CLB(Classic Load Balancer)× Autoscaling Groupを使用して切り替える

利点

  • 設定がほとんど必要ない。実装が楽
  • ロールバックが早い
  • ダウンタイム無し

欠点

  • SpotFleetが使用できない
  • Blue, Greenが重なるタイミングがある

恐らく現時点で最もポピュラーなBG Deploymentの方式かと思います。 実装もAutoscaling Groupを作成すればOKという簡便さです。

ALBを今回使用したいと考えていましたが、コンソールを見てもALBが使用できない雰囲気ではありました。 しかしながら、現在では下記のように使用できるようです。

dev.classmethod.jp

これで課題は1つクリアしましたが、SpotFleetがAutoscaling Groupに登録出来ない為、今回この方式は断念しました。
ロールバックを容易かつスピーディにするにはインスタンスの数が単純に倍必要となります。SpotFleetの使用は予算の都合上、必要でした。 またこの方式だとヘルスチェックの観点から、Blue, Greenが重なるタイミングがどうしても出てきます。
マイグレーション・モデルの変更をした際に、旧稼働系・新稼働系が混ざるとエラーを引き起こし兼ねません。この観点からも今回は見送りました。
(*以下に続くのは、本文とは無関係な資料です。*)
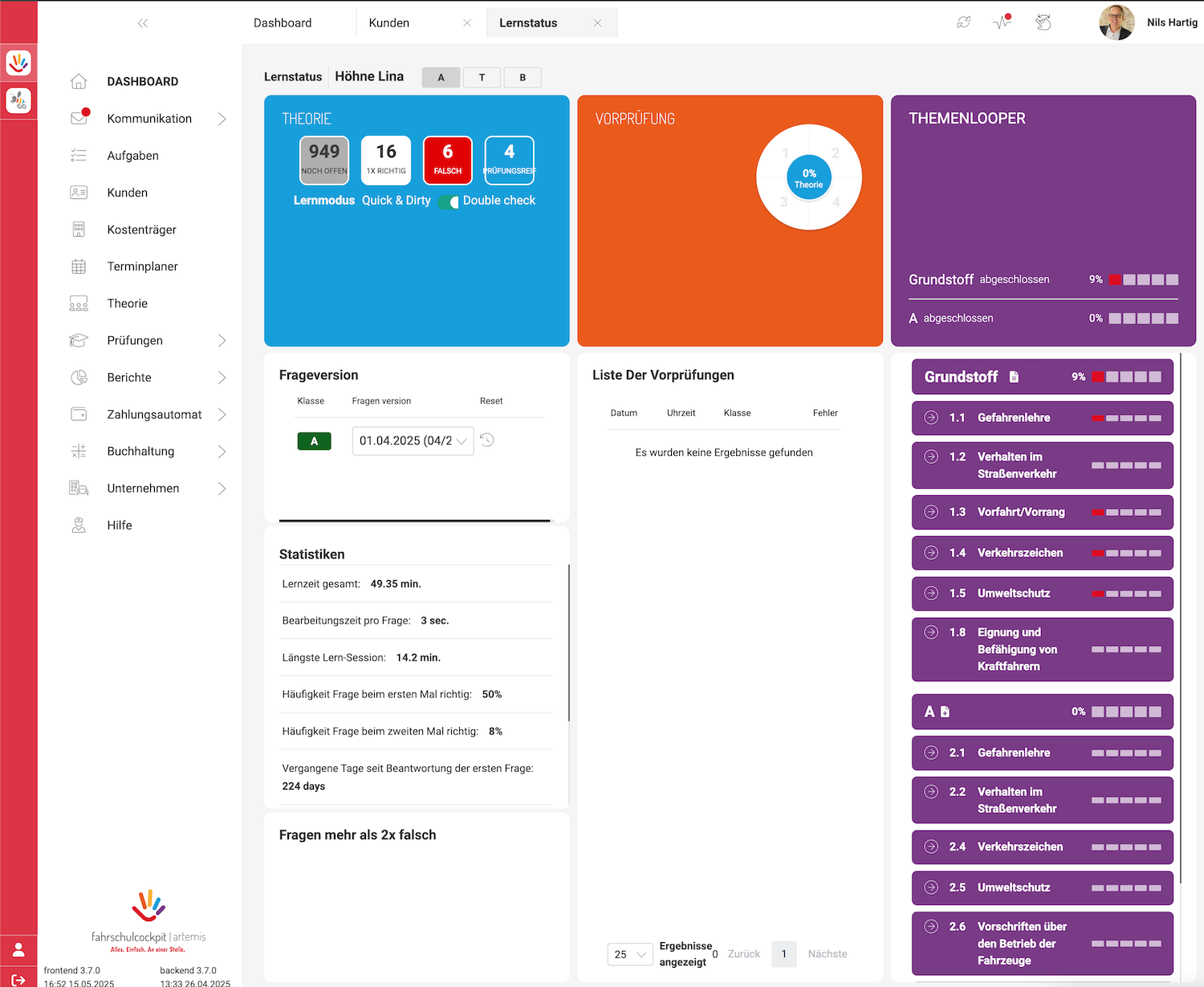Collapse the sidebar with double chevron icon
The image size is (1204, 987).
point(143,23)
Route53を使用し、Standby, ActiveのELBを切り替える

利点

  • ダウンタイムほぼ無し
  • シンプル

欠点

一番古典的かつ確実方式です。 Route53のWeightを利用し、Blue→GreenのELBに徐々に切り替える方式です。
実装がシンプルではありますが、一番の問題点はDNSキャッシュです。
キャッシュサーバによってはTTLを無視して一定期間キャッシュするものもあるらしいので、実際にデプロイが完全に完了したかを確認するのが難しくなります。
上記のようなキャッシュのコントロールの難しさから、今回この方式は見送りました。

ALBに紐付いているTarget groupの優先順位を切り替える

利点

  • ダウンタイムほぼ無し
  • ロールバックが早い
  • メンテナンスにすぐ切り替えられる

欠点

  • 実装が面倒

結論から言うとこの方式を採用しました。
いくらか利点はありますが、特にロールバックが容易な点が大きいかと思います。
ALBにはパスベースルーティング、ホストベースルーティングという機能があります。
パスベースルーティングは下記にある通り、パスによってどのターゲットグループにトラフィックを流すかを決定できます。

tartget.png

例えば、

IF: /target1/*, THEN: target1
IF: /target2/*, THEN: target2

のように設定すると、 host/target1/の際にはtarget1に紐付いたインスタンスに、
host/target2/の際にはtarget2に紐付いたインスタンストラフィックを分岐することが出来ます。
また、このルーティングでは優先順位というものがあります。
同じパスであっても優先順位が高い(数字が小さい)方にトラフィックが流すということが可能になります。この特徴を活かし、

優先順位 パス ターゲットグループ
1 * target-blue
2 * target-green
last Requests otherwise not routed target-maintenance

上記のように設定しました。
こうすると通常、blueにトラフィックが流れます。
デプロイ時にこの優先順位を切り替えると、green系にトラフィックが変わります。
ロールバック時も同じように優先順位を変更するだけで、一瞬で切り替わります。
メンテナンスページを出したい場合、他のルーティングルールを削除すればOKです。

上述の通り、ALBの特徴を使用すれば一瞬でロールバックが可能になり、さらにメンテナンスページまで容易に出すことが出来ます。

欠点としてはこの部分の実装が面倒だという点です。
今回、harmonikというデプロイツールを用意しました。

harmonik

事情によりGithub等に公開はしておりません…(早くしたい)
harmonikは今回のBG Deploymentを使用するにあたって新しく作成したデプロイツール(CLI)です。
主に下記のような機能があります

  1. デプロイ
  2. 単発のタスク起動
  3. ロールバック
  4. ステータス表示

1.は他のECS向けデプロイツールとほぼ同じです。

ALBの優先順位からデプロイ先を決定
↓
task definitionを更新
↓
serviceを更新
↓
taskがRUNNING状態かどうか判別
↓
target groupのヘルスチェックがhealthyかどうか判別
↓
ALBの優先順位切り替え

上記のようにしてBG Deploymentを実現しております。

2.はマイグレーション等の単発のタスクに使用します。
CIでは、単発のタスク→Blue or Greenにデプロイ
という流れをとっております。

3.は単純で、ALBの優先順位を変更してロールバックさせているだけです

4.は稼働系のステータス(クラスタ名・インスタンス数・デプロイ履歴等)を表示させるものです。

以上になります。
この実装により、Capistranoとほぼ同じような感覚で簡単にデプロイをすることが可能になりました。
Dockerの運用に切り替えてからサーバのメンテナンス等に時間を割かなくて済むようになったので非常に運用が楽になりました。

※まだ運用から日が浅く、間違えている箇所があるかもしれません。
その際はお手数ですがコメント頂けますと幸いです。